▶ **Task to carry out**:
Please rewrite the items starting at the line with "Given: Open the" and ending at the line with "Looking at the", changing "localhost" to "127.0.0.1" and leaving everything else the same. Give only those lines, without the pictures.

▶ **Supplied material**:

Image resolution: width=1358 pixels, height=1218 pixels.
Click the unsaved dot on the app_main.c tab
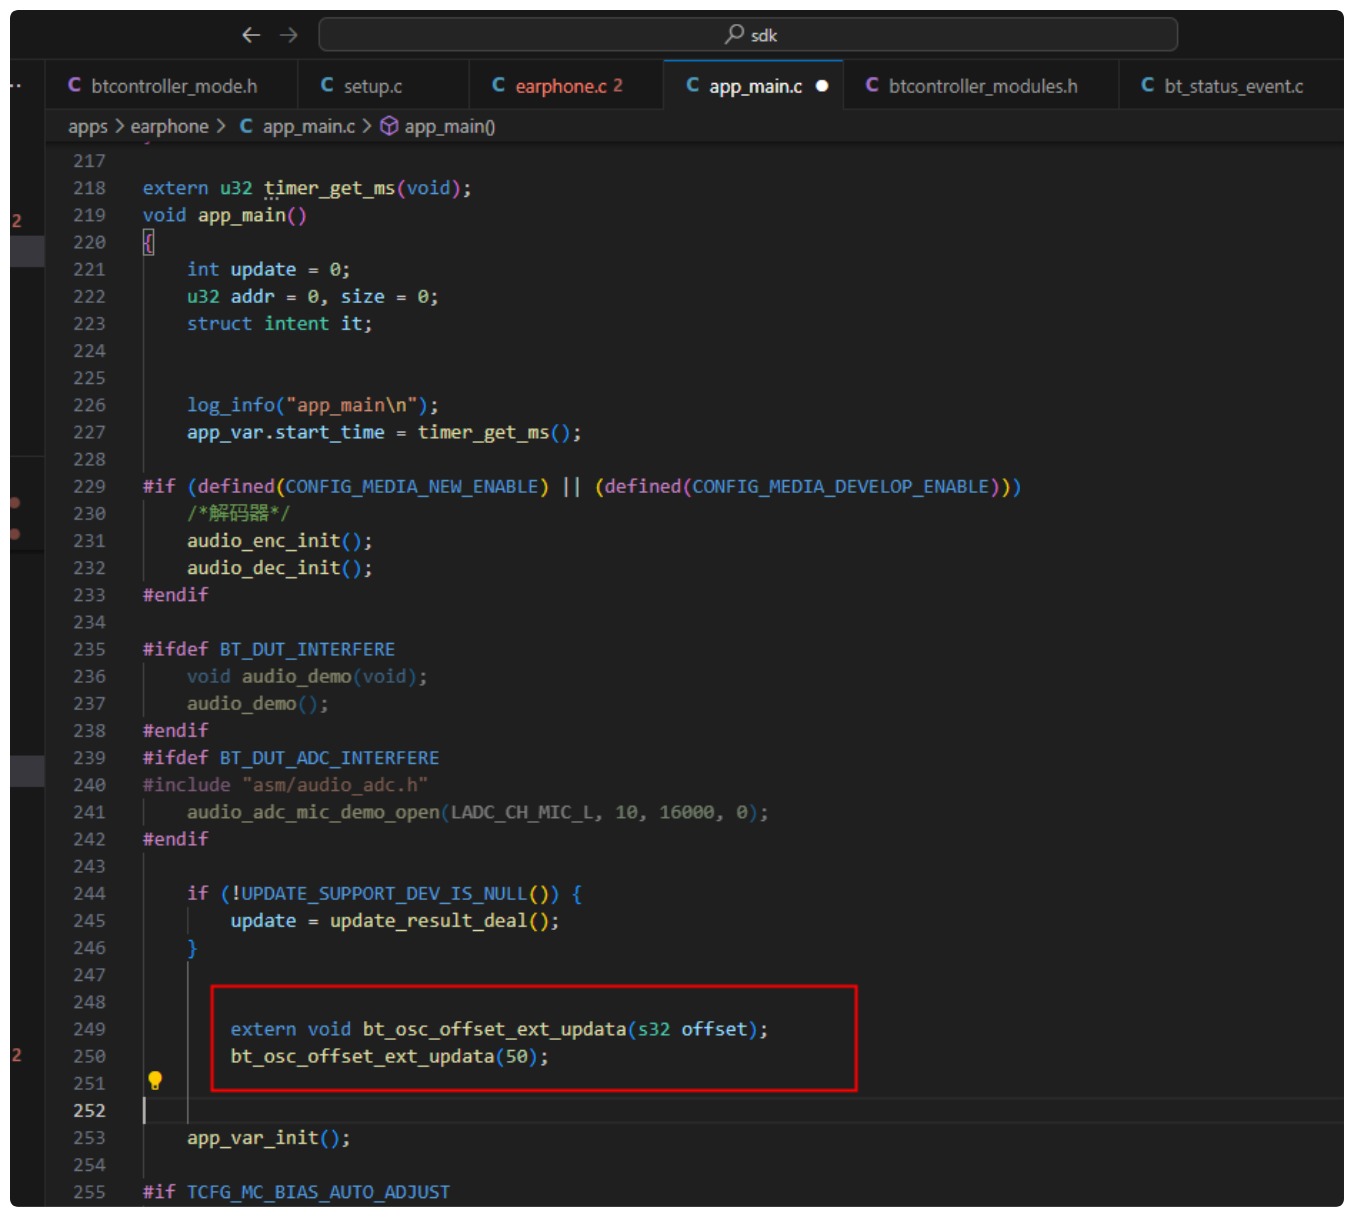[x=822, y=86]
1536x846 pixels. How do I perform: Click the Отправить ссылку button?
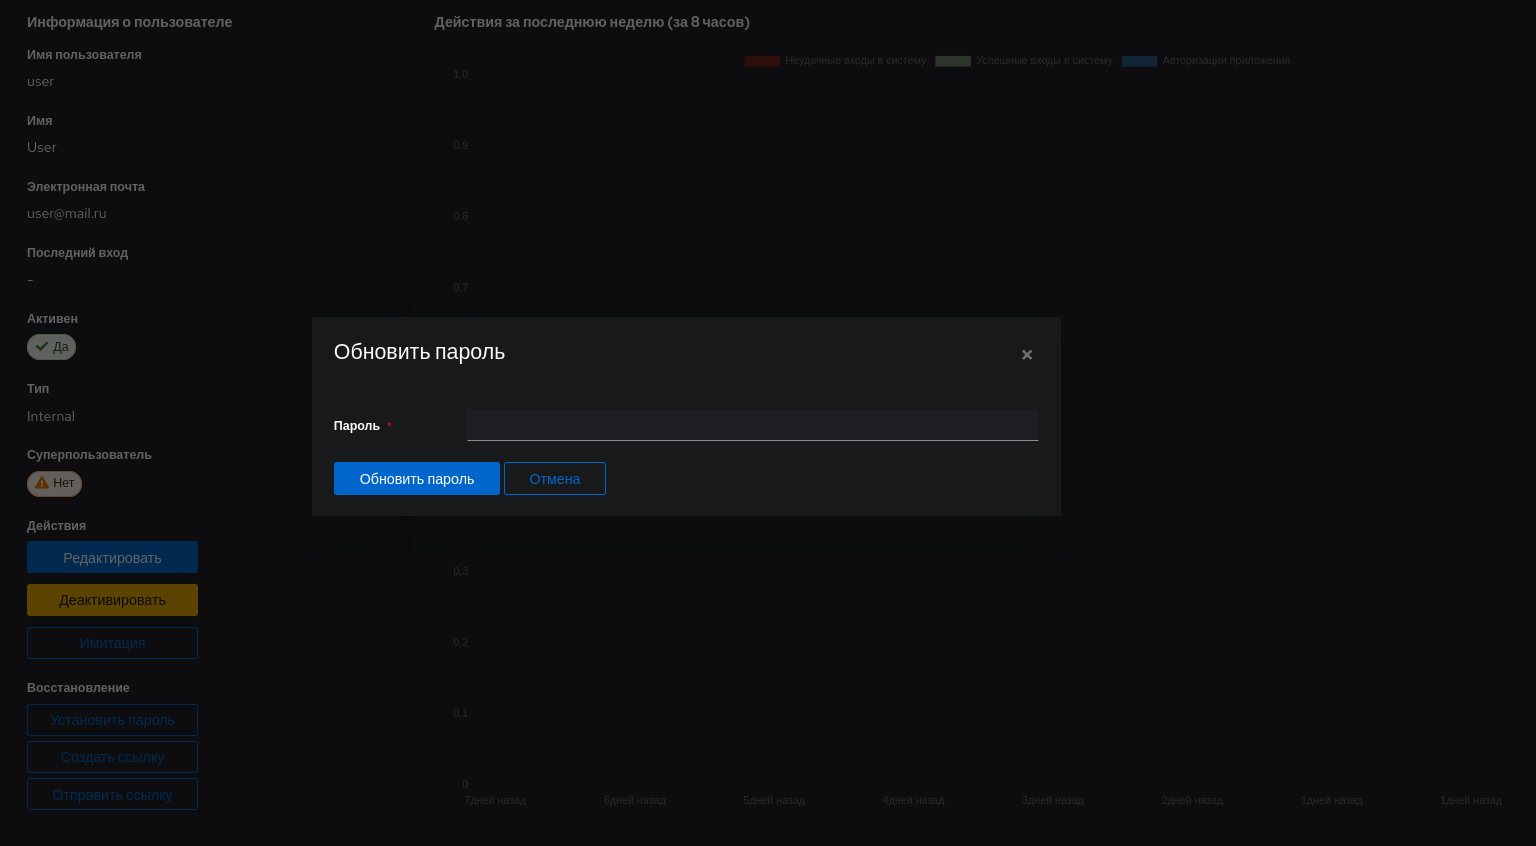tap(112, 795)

...

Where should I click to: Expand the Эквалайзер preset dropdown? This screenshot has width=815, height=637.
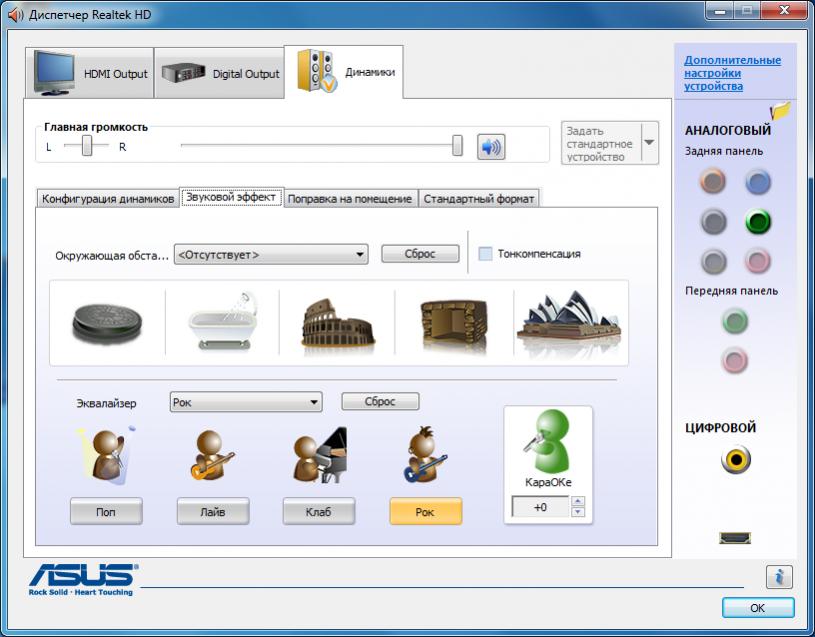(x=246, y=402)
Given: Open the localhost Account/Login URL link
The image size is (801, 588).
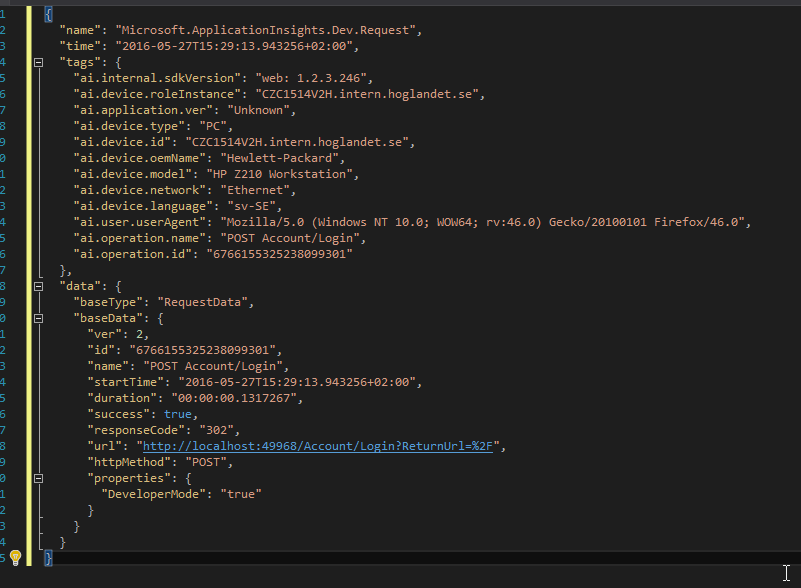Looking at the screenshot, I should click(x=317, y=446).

---

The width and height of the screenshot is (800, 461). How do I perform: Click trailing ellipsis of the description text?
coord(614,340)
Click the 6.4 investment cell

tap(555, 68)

▶ **Written answer**:
Given: Open the 127.0.0.1 Account/Login URL link
The image size is (801, 588).
Looking at the screenshot, I should click(x=317, y=446).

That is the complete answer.